What the exercise asks:
Please present the lines from the one containing "Given: Click the top Next button" through the one containing "coord(606,90)", inclusive, as a Markdown table with the columns Row and Line, skipping blank lines. Leave the pictures out of the table.

Information shown:

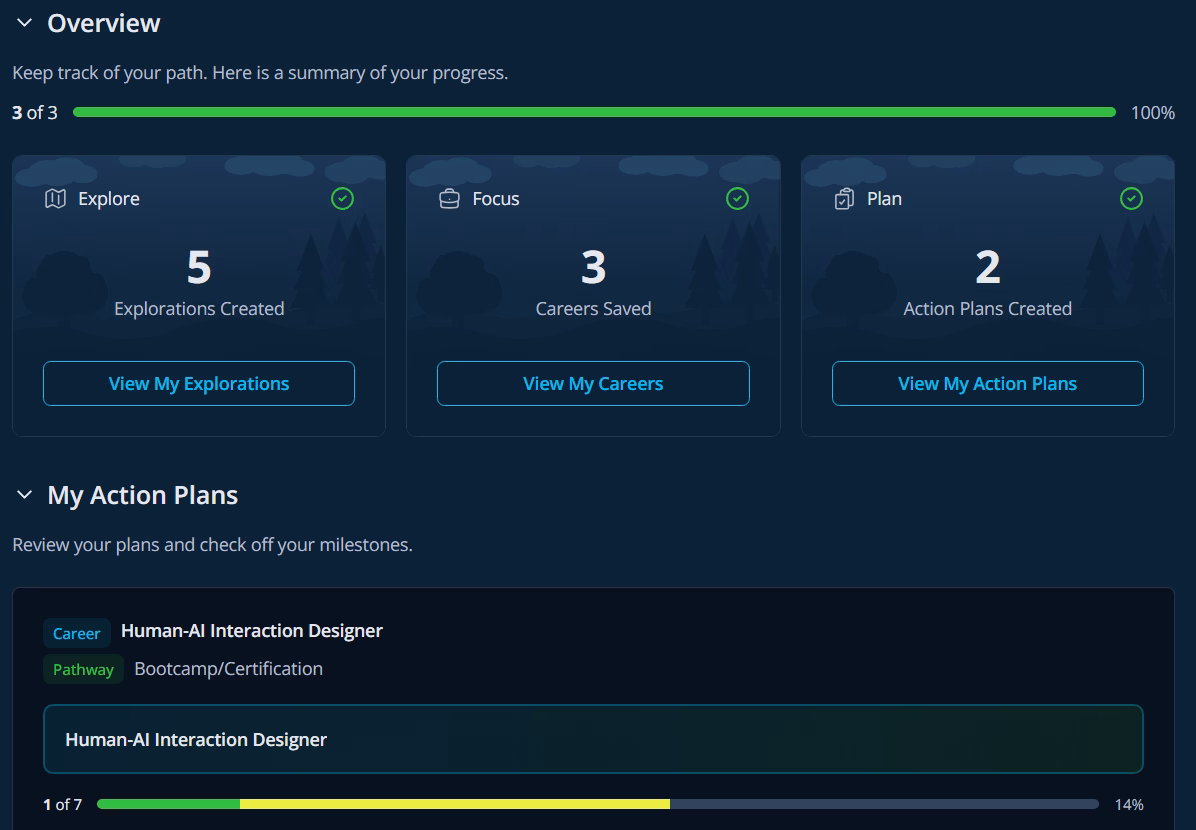Click the 14% action plan progress bar
This screenshot has width=1196, height=830.
(600, 803)
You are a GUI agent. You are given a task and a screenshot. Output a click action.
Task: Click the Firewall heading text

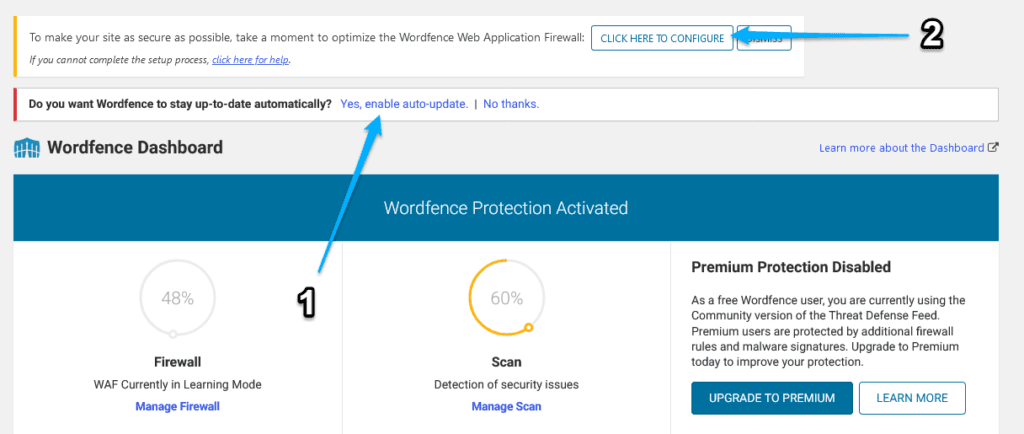click(178, 362)
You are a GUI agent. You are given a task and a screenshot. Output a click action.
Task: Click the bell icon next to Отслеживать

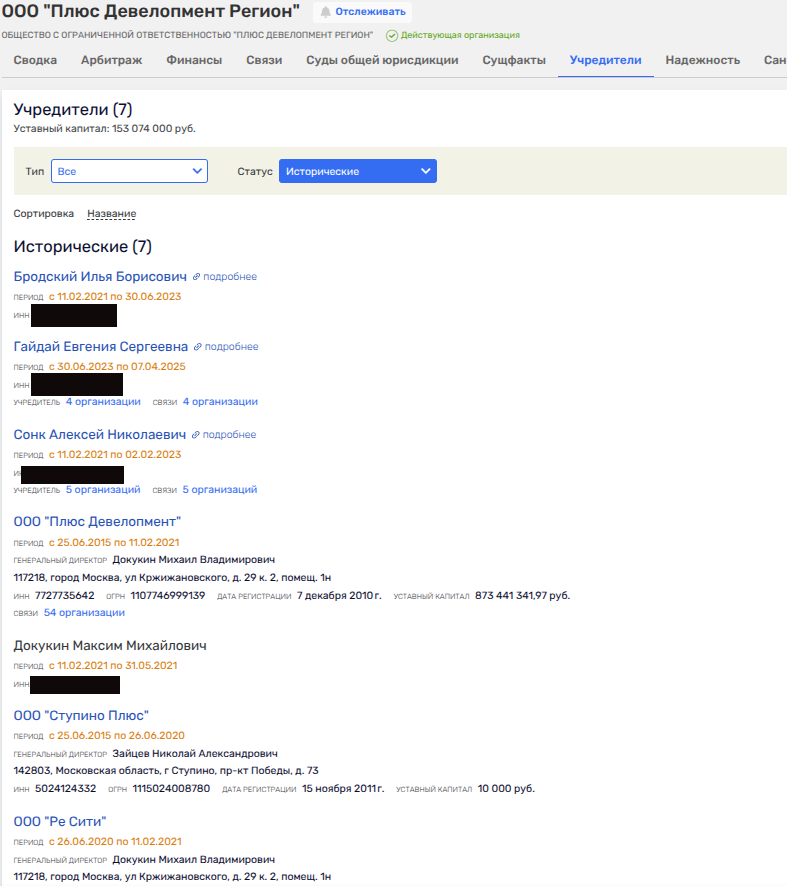[325, 12]
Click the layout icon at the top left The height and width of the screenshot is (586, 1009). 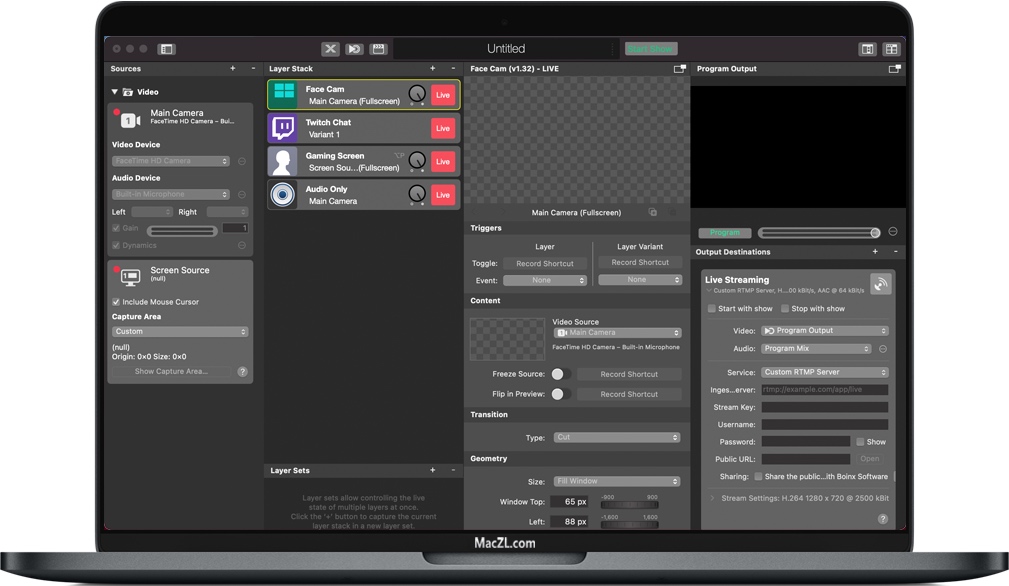click(x=165, y=48)
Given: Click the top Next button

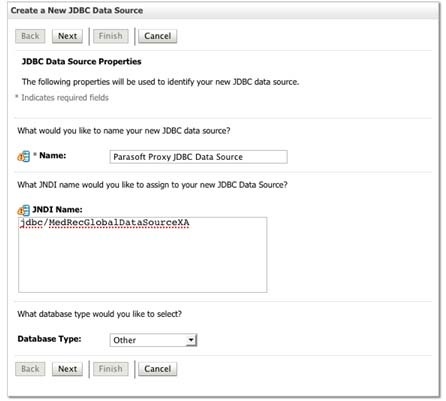Looking at the screenshot, I should click(x=67, y=36).
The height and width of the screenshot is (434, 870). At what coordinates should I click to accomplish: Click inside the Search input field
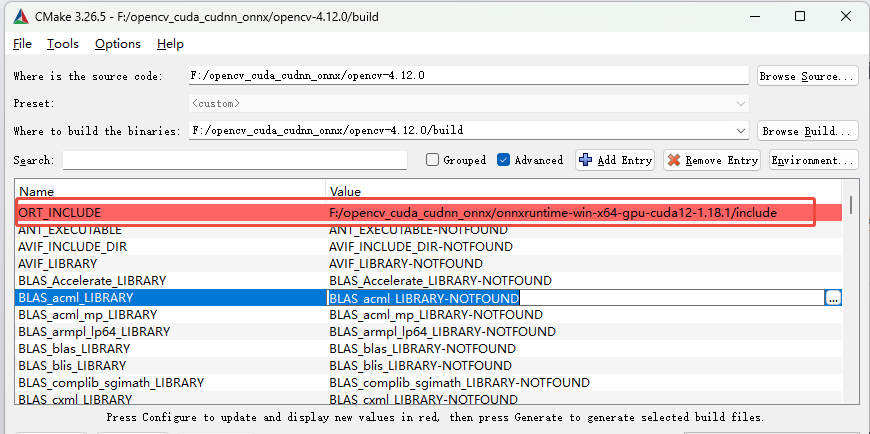pos(235,160)
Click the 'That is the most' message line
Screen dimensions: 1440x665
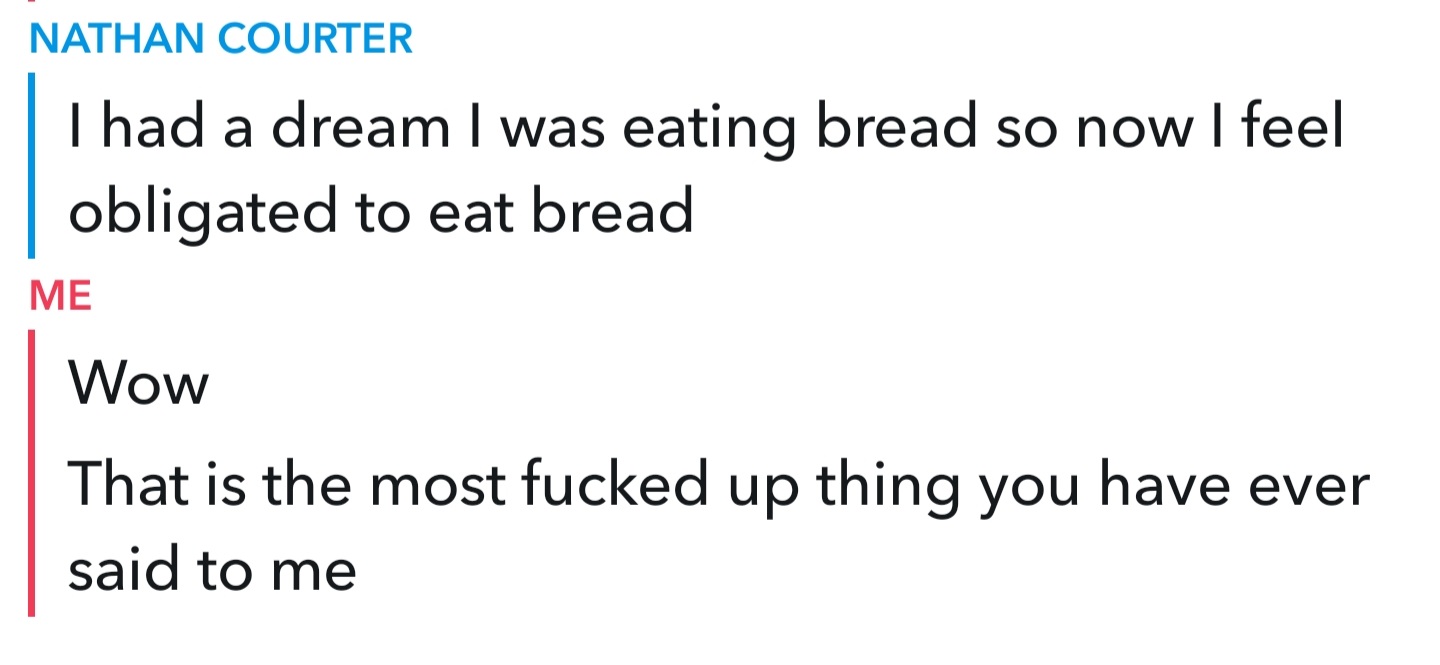click(718, 486)
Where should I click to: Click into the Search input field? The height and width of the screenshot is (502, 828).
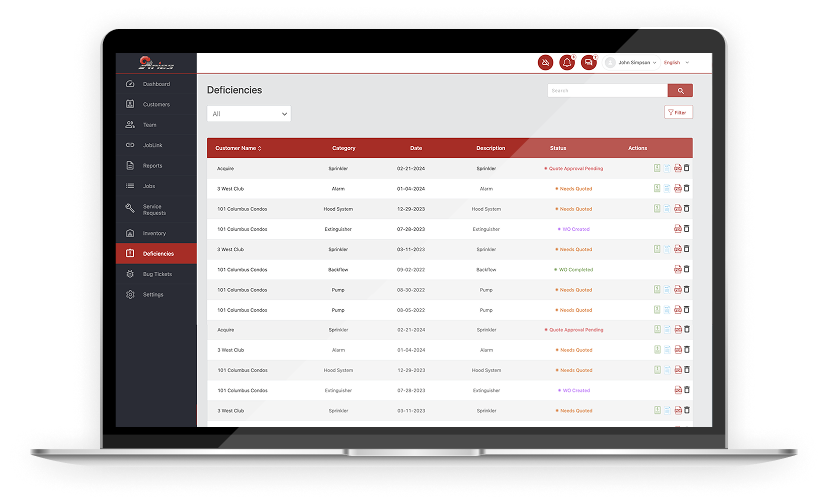coord(606,90)
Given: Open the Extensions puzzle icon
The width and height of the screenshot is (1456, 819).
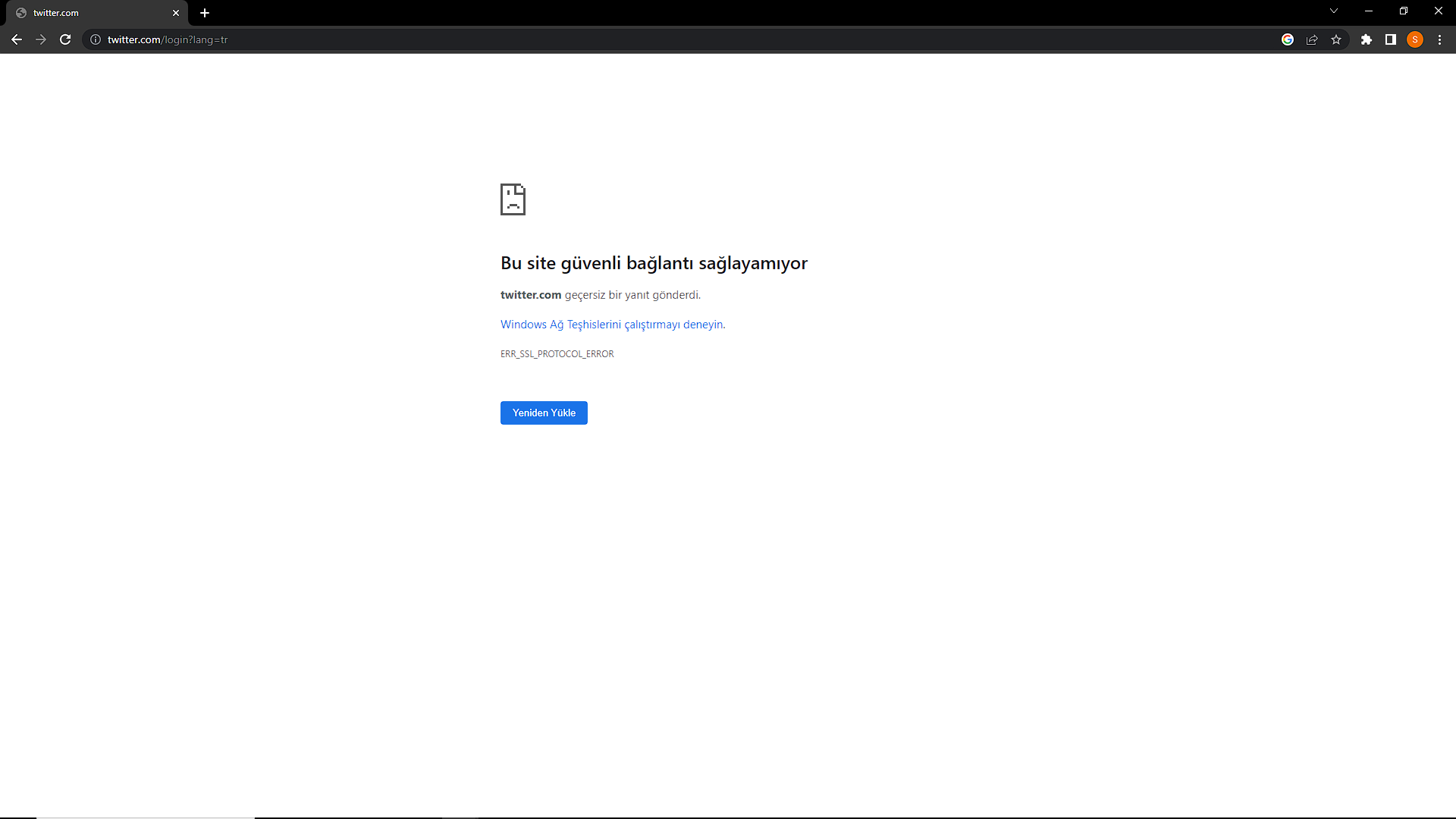Looking at the screenshot, I should [x=1367, y=39].
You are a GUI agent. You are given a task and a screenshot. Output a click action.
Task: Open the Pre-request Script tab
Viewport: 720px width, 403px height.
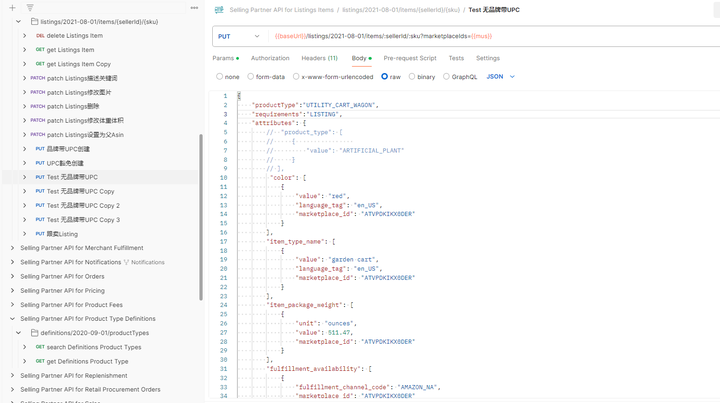pyautogui.click(x=410, y=59)
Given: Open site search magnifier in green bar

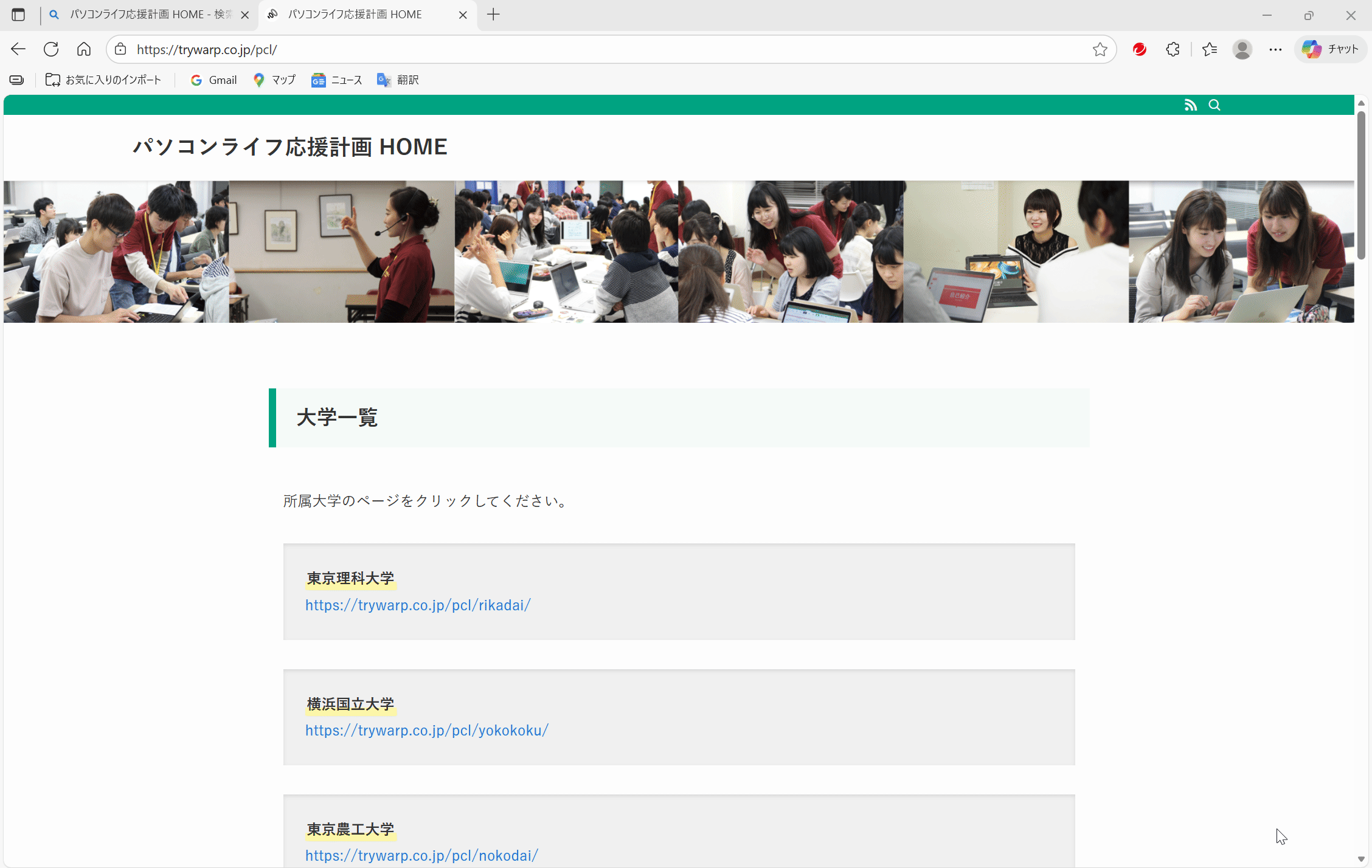Looking at the screenshot, I should point(1214,105).
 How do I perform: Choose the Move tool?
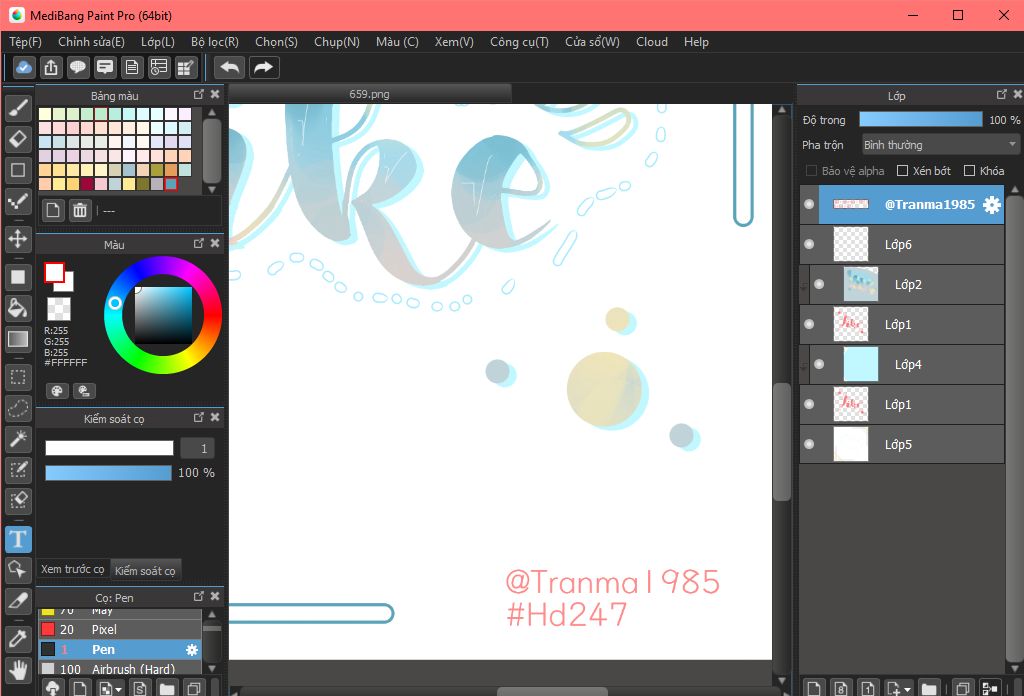tap(18, 238)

Solution for this exercise:
| Row | Line |
|---|---|
| 1 | Given: Click the top Next button |
| 2 | Looking at the screenshot, I should click(x=67, y=36). |
| 3 | The height and width of the screenshot is (434, 870). At what coordinates should I click to accomplish: Click inside the Search input field |
| 4 | pos(235,160) |
| 5 | Click the 'That is the most' message line |
| 6 | Screen dimensions: 1440x665 |
| 7 | click(718, 486) |
| 8 | Where should I click to: Click into the Search input field? The height and width of the screenshot is (502, 828). |
| 9 | coord(606,90) |